Ce personnage (quelle que soit sa fonction car il peut être antagoniste ou bien mentor ou n’importe quelle autre fonction dans l’histoire) aura une influence sur la destinée du personnage principal.

Passions et Émotions

Selon Dramatica, l’état émotionnel du personnage principal s’incarne et se lit dans la relation qu’il entretient avec cet Influence Character.

Il y a deux femmes dans la vie de Ryan. Alex est comme Ryan. Ils se rencontrent dans des suites d’hôtel désespérément semblables. Ils dînent ensemble et font l’amour.
Tous deux prétendent à être ce couple parfait qui jamais n’engage l’un envers l’autre.

Et il y a Natalie. C’est une jeune femme brillante et ambitieuse fraîchement sortie de ses études et qui a trouvé cet emploi dans l’entreprise de Ryan parce que cela lui permettait d’être proche de son petit ami. Et Ryan lui apprend les ficelles du métier.
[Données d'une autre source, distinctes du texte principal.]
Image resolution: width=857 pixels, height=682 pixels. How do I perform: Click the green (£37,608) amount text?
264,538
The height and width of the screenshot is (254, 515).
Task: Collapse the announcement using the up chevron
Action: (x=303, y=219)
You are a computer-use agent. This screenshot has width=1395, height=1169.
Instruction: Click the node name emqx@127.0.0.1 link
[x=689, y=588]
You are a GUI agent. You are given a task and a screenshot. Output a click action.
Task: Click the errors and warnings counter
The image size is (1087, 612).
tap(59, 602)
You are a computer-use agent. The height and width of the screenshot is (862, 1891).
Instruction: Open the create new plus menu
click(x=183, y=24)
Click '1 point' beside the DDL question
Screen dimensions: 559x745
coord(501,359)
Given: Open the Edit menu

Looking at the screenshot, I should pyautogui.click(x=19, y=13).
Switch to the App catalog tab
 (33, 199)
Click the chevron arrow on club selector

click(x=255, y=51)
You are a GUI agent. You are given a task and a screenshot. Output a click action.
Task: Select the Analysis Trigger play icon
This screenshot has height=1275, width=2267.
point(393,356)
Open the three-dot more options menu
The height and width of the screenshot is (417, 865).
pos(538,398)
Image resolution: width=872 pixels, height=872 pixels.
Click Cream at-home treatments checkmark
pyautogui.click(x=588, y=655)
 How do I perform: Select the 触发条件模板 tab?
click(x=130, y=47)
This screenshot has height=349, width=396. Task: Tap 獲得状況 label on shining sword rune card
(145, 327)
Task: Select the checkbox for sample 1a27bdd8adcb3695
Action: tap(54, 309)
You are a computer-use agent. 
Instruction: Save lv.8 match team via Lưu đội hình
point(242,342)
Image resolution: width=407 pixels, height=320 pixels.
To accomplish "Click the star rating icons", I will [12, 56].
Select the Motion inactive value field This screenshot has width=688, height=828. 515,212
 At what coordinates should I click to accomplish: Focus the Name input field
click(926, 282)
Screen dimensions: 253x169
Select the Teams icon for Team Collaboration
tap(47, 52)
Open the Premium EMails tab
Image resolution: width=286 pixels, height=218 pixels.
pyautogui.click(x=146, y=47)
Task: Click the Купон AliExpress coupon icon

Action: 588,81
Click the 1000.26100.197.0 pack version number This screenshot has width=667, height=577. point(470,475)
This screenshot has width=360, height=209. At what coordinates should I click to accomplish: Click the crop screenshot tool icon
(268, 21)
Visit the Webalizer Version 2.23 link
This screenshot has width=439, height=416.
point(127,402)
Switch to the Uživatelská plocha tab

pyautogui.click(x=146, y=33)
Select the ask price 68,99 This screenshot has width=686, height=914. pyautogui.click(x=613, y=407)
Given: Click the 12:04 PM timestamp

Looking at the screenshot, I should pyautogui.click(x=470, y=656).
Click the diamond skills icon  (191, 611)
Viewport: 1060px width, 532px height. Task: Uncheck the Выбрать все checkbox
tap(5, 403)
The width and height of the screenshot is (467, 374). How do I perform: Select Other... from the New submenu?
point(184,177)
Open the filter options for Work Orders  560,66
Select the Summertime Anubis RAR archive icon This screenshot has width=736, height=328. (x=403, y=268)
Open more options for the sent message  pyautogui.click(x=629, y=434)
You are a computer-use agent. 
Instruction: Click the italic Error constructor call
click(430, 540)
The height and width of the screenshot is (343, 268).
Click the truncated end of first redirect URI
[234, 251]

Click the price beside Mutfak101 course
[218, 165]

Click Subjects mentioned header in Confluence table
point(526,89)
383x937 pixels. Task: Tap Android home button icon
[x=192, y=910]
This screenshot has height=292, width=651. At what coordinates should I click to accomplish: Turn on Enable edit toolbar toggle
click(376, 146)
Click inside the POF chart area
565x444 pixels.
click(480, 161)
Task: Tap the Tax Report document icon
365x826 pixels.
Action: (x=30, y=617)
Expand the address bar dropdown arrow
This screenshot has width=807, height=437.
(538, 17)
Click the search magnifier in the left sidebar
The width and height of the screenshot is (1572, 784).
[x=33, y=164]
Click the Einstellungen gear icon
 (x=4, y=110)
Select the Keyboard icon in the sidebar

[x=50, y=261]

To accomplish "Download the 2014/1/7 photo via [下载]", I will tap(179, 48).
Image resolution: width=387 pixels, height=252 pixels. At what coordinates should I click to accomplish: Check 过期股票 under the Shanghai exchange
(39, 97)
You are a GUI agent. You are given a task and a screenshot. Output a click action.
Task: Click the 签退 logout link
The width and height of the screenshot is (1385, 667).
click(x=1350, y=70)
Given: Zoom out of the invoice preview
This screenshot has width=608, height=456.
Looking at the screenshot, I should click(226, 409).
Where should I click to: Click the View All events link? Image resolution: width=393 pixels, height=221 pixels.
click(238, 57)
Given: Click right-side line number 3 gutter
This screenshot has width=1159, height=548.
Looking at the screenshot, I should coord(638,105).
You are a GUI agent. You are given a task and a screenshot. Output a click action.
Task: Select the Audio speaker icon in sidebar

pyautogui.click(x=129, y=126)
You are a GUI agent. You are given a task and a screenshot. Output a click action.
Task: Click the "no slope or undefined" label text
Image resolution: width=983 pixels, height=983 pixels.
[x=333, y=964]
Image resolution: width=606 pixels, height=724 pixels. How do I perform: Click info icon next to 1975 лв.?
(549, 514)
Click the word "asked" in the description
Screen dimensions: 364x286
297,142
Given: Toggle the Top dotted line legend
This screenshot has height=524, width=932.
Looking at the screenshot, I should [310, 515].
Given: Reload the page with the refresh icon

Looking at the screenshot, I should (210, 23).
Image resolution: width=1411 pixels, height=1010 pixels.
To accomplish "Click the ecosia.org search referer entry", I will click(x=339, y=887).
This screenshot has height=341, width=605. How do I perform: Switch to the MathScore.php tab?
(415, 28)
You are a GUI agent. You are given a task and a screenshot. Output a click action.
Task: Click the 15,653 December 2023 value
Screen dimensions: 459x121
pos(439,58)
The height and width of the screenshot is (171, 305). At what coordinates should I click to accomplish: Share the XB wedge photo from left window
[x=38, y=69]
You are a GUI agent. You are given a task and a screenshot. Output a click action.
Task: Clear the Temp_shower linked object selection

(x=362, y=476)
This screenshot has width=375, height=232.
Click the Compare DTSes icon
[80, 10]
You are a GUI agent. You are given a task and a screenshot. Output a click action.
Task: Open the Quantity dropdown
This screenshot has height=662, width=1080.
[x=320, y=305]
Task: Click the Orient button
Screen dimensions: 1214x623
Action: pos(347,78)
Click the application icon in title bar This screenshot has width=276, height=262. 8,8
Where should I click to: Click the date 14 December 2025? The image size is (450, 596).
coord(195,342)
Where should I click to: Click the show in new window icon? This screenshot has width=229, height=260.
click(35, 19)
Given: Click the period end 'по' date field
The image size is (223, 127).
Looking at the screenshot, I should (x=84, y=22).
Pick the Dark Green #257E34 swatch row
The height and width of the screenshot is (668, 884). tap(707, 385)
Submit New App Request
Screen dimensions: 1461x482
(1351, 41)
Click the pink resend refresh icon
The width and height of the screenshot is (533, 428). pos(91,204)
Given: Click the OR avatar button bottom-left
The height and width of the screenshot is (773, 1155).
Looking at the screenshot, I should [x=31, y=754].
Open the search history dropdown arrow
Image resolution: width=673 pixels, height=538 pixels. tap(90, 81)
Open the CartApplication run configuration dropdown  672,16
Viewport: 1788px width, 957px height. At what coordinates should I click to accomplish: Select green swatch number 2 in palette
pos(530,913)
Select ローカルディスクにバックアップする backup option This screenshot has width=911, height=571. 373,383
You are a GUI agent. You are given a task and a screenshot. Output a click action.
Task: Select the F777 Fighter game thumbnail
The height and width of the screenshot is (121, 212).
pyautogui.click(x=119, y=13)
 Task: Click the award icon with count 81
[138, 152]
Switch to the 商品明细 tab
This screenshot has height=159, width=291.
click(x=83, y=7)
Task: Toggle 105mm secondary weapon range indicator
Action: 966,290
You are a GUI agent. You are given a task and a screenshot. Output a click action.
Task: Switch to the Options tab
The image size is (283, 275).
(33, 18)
Il est comme un mentor auprès d’elle.

Alex est donc ce que Ryan est maintenant et Natalie est ce qu’était Ryan autrefois.

Nous pourrions penser que Alex est cet Influence Character. Et que sur le plan émotionnel, elle serait l’agent qui inciterait Ryan à changer.
Le problème avec cette intuition est que Alex a le même point de vue sur le monde que Ryan. Un personnage qui pense la même chose que le personnage principal ne peut pas participer au développement de celui-ci.

Ce ne peut être qu’à travers des points de vue différents sur la façon dont devrait tourner le monde que les personnages sont amenés malgré eux à reconsidérer leurs préjugés et leurs croyances.

Si Ryan n’avait pas rencontré Natalie, sa relation avec Alex perdurerait. C’est par Natalie que Ryan est forcé de prendre conscience de la viduité de son existence.
C’est la relation conflictuelle qu’il entretient avec Natalie qui illuminera en quelque sorte chez Ryan toutes ces justifications erronées auxquelles il s’accroche pour donner un sens fallacieux à sa vie.

Les assertions naïves de Natalie sur ce que devrait être la vie sont de puissants catalyseurs pour le développement de Ryan. Ils se disputent sans cesse sur ce sujet puis, en fin de compte, Natalie parvient à briser l’attitude entêtée de Ryan.

C’est donc bien la relation avec Natalie qui force Ryan à cette prise de conscience. Elle est donc l’Influence Character.